Say Yes to Boundaries!

Say Yes to Boundaries!

What a world it would be if clients grasped the concept of professional boundaries. Yet, the matter of fact is that in the wedding industry, boundaries are often blurred and hazy. It’s easy to see how – weddings are highly intimate affairs. 

As wedding planners, we are in the business of emotions, love and happiness. We can all relate to the struggle of having the bride or groom (or worse, the mumzilla) calling us in the wee hours of the morning, interrupting our well-deserved rest. Often times, we’re obligated to answer and iron out their concerns. (Even when we sound like dying croaks, they just don’t get a clue, don’t they?)

It’s a job hazard, almost. We’re essentially working on weddings round-the-clock.
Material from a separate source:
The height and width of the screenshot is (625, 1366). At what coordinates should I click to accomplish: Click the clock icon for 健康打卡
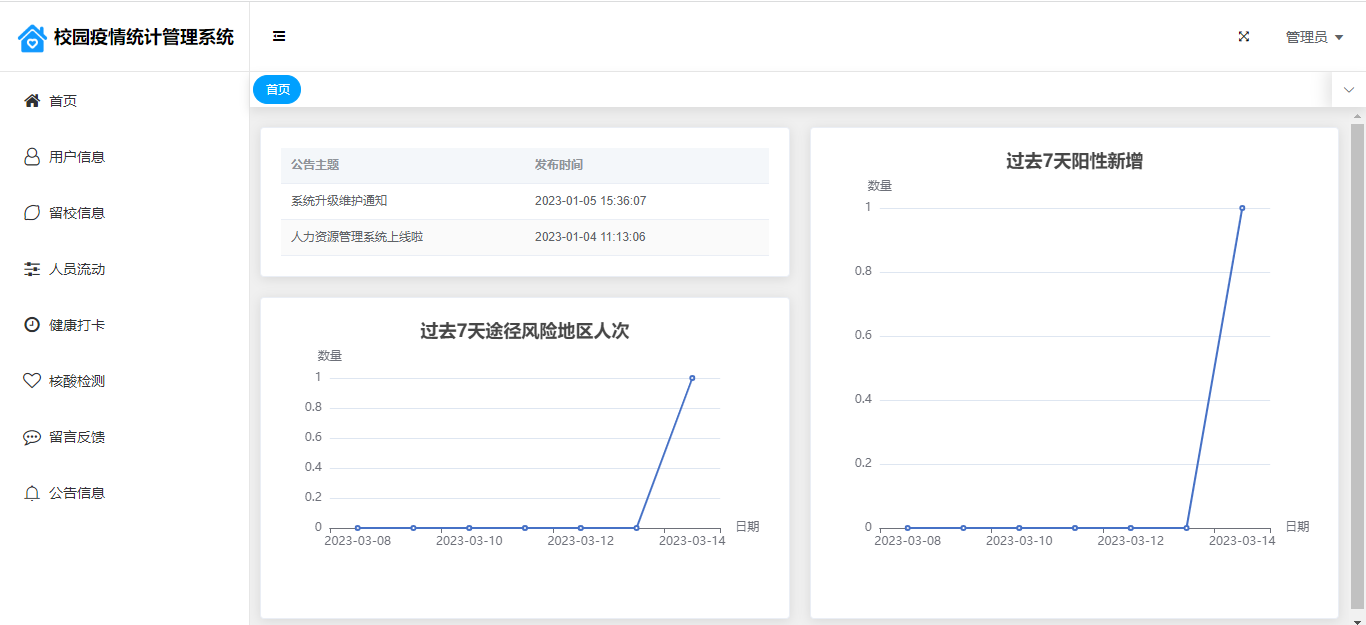point(32,325)
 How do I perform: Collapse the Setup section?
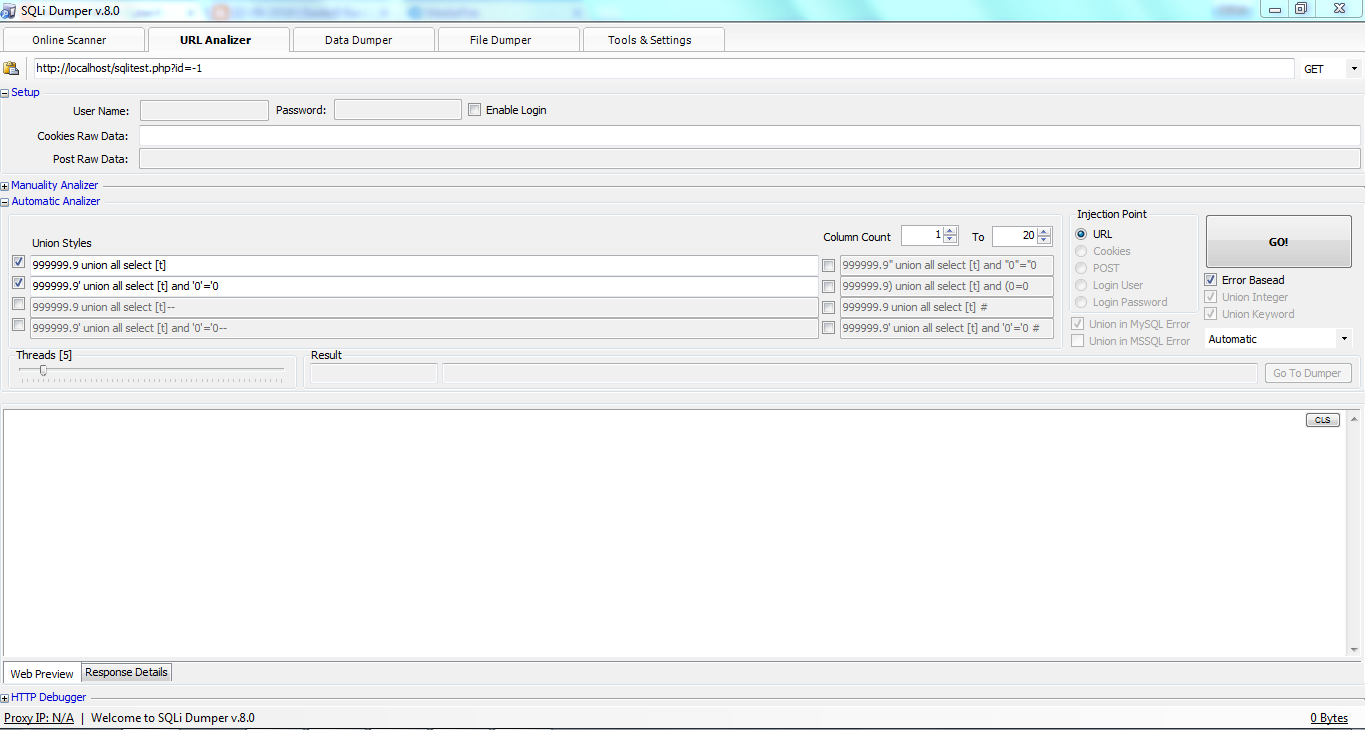point(5,92)
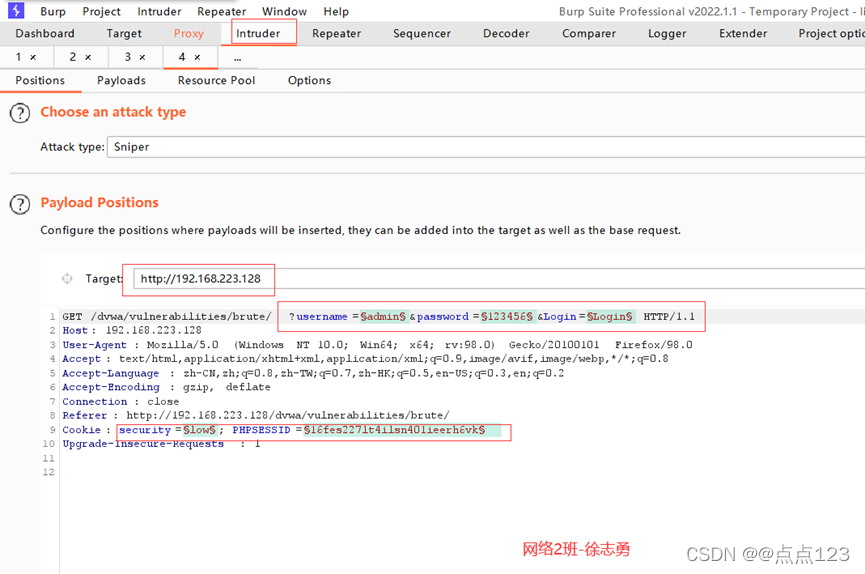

It totally pays off though – every wedding is a product of our pride, love and joy.

Yet, the lack of work-life balance and professional boundaries often comes at the cost of our personal lives and health.

But it always serves to remember that one can only bring the dreams of others to life when they have taken care of themselves first. Here are four nuggets of advice to establish professional boundaries with vendors and couples, for the sake of your sanity:

1. Prioritise

“I have two kinds of problems, the urgent and the important. The urgent are not important, and the important are never urgent,” the late president of the United States, Dwight D. Eisenhower famously said. Confused? Don’t worry, here’s a visual to help you sort the tasks.

So, when your phone pings with that late night phone call from a client, take a minute to consider: Is this an important or not important issue? Is this an urgent or non-urgent matter? 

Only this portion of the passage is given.